Stored data
=-=-=
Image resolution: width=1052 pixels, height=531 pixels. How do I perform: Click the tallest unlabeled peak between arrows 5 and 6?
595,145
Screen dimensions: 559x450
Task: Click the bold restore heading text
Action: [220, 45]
=-=-=
** Aim of the task **
The records above should be duplicated in full, exactly as given.

** Answer space **
Image resolution: width=1052 pixels, height=531 pixels. How do I perform: Click the tallest unlabeled peak between arrows 5 and 6?
595,145
Screen dimensions: 559x450
Task: Click the bold restore heading text
Action: [220, 45]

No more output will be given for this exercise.